Two months after a Texas energy company announced plans to drill horizontal shale-oil wells in southwestern La Plata County, residents have hardly reached a consensus about the practice.
More than 30 Fort Lewis Mesa residents presented a range of opinions about oil and gas development near their homes at the La Plata County Commissioners’ first “On the Road” meeting of the year at the Marvel Grange.
The meetings are meant to be an open format to address issues residents may have, and it was clear from Monday’s meeting that the impending shale development is at the top of most residents’ minds.
Attendees voiced concerns ranging from the over-regulation of the natural-gas and oil industry to the potential that under-regulation could fail to protect residents’ water, air, property and roads.
Several attendees also acknowledged the natural-gas and oil industry’s major contribution to the county’s economy and its necessity if Americans are to continue driving their cars and heating their homes.
The Fort Lewis Mesa area has seen a limited degree of oil development since the 1950s, but this type of drilling differs because the wells extend horizontally for thousands of feet and require multiple stages of fracturing.
Swift Energy, the company that plans to drill two exploratory wells in the area, intends to drill to a vertical depth of 2,500 feet, then continue horizontally for another 3,000 feet. Those plans will make its wells some of the shallowest shale wells drilled in the United States, said Dan Randolph, executive director of the San Juan Citizens Alliance.
Jeff Brame, a local petroleum geologist who has worked for oil and gas companies in several Rocky Mountain states, said that Swift’s planned wells would be the shallowest he has ever seen.
How horizontal wells drilled at such shallow depths affect water quality is not yet known, Randolph said.
Discussion also turned to hazardous materials and the county’s ability to respond to emergencies related to oil and gas activities.
The Fort Lewis Mesa Fire Protection District has limited resources to respond to major spills or emergencies, said Butch Knowlton, director of the La Plata County Office of Emergency Management. As a result, the county and the fire protection district have met with Swift officials to discuss additional emergency-management resources that will be needed in relation to shale development, Knowlton said.

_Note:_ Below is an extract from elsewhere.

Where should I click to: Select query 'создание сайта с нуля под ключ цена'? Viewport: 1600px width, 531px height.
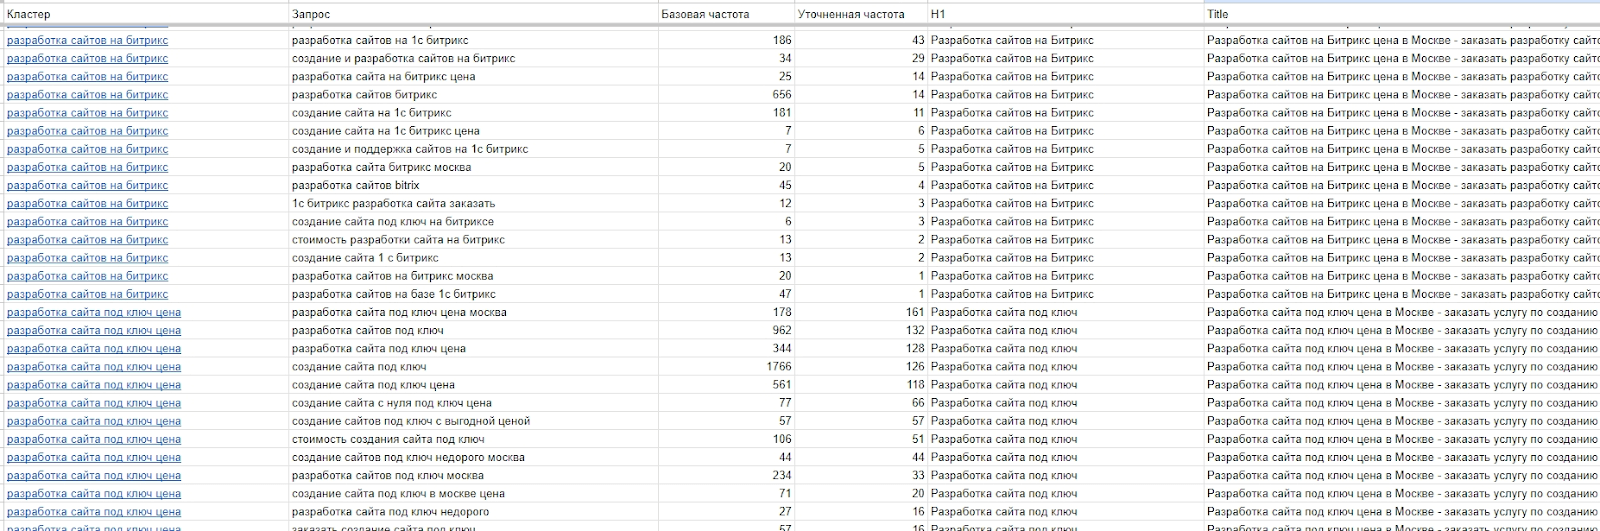[391, 403]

But without knowing what kinds of chemicals and processes Swift will be using, it’s hard for the fire protection district to know what resources it may need, said Debbie Lee, the district’s president.
“If it does become a boom state, what’s the plan?” Lee asked. “There are things that need to be fettered out to conclusion before we say go.”
She urged commissioners to take a measured approach with energy development going forward.
“We all know oil and gas is important, but there is a way of doing it right,” she said. “We don’t have to have industry at the detriment of citizens.”
In response to concerns about road impacts, Swift is about to begin a traffic study to get an estimate of how many trucks it will use to drill and complete its wells and how that will affect county roads. The county must sign off on the study and negotiate road-improvement fees before it issues land-use permits for the two exploratory wells.
Residents left county commissioners with a request for a more expansive and thorough public notification process as they proceed with decisions about shale-oil development in the area.
The commissioners already have discussed how they could improve the communication process, Commissioner Gwen Lachelt said.
“I did see that as a problem that I don’t want to see happen again,” she said.